Each entry below is to be duplicated verbatim.

-------------------------

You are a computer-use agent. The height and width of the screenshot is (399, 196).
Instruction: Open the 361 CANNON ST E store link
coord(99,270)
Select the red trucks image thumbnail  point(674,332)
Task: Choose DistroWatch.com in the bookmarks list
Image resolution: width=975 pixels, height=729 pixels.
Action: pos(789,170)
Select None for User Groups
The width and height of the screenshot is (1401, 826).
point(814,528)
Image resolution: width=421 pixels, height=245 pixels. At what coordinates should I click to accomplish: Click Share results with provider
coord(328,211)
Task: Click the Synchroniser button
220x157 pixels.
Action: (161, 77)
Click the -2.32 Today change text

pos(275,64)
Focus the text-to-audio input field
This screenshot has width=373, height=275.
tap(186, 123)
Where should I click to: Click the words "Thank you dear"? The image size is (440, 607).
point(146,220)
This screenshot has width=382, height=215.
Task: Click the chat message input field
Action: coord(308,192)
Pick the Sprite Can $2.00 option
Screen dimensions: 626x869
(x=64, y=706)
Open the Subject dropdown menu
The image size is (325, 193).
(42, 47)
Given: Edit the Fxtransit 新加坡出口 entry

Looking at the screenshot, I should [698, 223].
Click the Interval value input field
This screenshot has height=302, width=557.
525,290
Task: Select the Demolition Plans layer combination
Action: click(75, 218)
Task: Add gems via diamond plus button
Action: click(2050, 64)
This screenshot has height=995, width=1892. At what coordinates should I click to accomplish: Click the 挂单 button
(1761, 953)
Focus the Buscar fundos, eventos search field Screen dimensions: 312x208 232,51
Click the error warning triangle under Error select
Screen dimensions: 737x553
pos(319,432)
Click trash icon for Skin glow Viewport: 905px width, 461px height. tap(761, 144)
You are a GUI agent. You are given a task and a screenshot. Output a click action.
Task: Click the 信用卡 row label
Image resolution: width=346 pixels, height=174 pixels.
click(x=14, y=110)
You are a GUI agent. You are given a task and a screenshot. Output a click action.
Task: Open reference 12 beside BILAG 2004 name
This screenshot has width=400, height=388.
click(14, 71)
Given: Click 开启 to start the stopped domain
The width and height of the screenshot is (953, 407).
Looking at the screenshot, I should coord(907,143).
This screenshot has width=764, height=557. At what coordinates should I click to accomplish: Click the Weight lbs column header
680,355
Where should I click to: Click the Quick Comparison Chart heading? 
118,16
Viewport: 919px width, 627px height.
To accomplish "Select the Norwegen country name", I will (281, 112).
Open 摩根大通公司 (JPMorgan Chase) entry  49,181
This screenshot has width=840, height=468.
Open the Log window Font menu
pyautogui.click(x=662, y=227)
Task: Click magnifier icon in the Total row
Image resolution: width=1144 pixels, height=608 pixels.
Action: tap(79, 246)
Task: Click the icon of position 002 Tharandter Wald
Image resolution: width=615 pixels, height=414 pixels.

-------------------------

- _Written answer_
You are a computer-use agent. The height and width of the screenshot is (399, 196).
Instruction: Open the 361 CANNON ST E store link
coord(99,270)
Select the red trucks image thumbnail  point(674,332)
Task: Choose DistroWatch.com in the bookmarks list
Image resolution: width=975 pixels, height=729 pixels.
Action: pos(789,170)
Select None for User Groups
The width and height of the screenshot is (1401, 826).
point(814,528)
Image resolution: width=421 pixels, height=245 pixels. At what coordinates should I click to accomplish: Click Share results with provider
coord(328,211)
Task: Click the Synchroniser button
220x157 pixels.
Action: (161, 77)
Click the -2.32 Today change text

pos(275,64)
Focus the text-to-audio input field
This screenshot has width=373, height=275.
tap(186, 123)
Where should I click to: Click the words "Thank you dear"? The image size is (440, 607).
point(146,220)
This screenshot has width=382, height=215.
Task: Click the chat message input field
Action: coord(308,192)
Pick the Sprite Can $2.00 option
Screen dimensions: 626x869
(x=64, y=706)
Open the Subject dropdown menu
The image size is (325, 193).
(42, 47)
Given: Edit the Fxtransit 新加坡出口 entry

Looking at the screenshot, I should [698, 223].
Click the Interval value input field
This screenshot has height=302, width=557.
525,290
Task: Select the Demolition Plans layer combination
Action: click(75, 218)
Task: Add gems via diamond plus button
Action: click(2050, 64)
This screenshot has height=995, width=1892. At what coordinates should I click to accomplish: Click the 挂单 button
(1761, 953)
Focus the Buscar fundos, eventos search field Screen dimensions: 312x208 232,51
Click the error warning triangle under Error select
Screen dimensions: 737x553
pos(319,432)
Click trash icon for Skin glow Viewport: 905px width, 461px height. tap(761, 144)
You are a GUI agent. You are given a task and a screenshot. Output a click action.
Task: Click the 信用卡 row label
Image resolution: width=346 pixels, height=174 pixels.
click(x=14, y=110)
You are a GUI agent. You are given a task and a screenshot. Output a click action.
Task: Open reference 12 beside BILAG 2004 name
This screenshot has width=400, height=388.
click(14, 71)
Given: Click 开启 to start the stopped domain
The width and height of the screenshot is (953, 407).
Looking at the screenshot, I should coord(907,143).
This screenshot has width=764, height=557. At what coordinates should I click to accomplish: Click the Weight lbs column header
680,355
Where should I click to: Click the Quick Comparison Chart heading? 
118,16
Viewport: 919px width, 627px height.
To accomplish "Select the Norwegen country name", I will (281, 112).
Open 摩根大通公司 (JPMorgan Chase) entry  49,181
This screenshot has width=840, height=468.
Open the Log window Font menu
pyautogui.click(x=662, y=227)
Task: Click magnifier icon in the Total row
Image resolution: width=1144 pixels, height=608 pixels.
Action: tap(79, 246)
Task: Click the icon of position 002 Tharandter Wald
Image resolution: width=615 pixels, height=414 pixels.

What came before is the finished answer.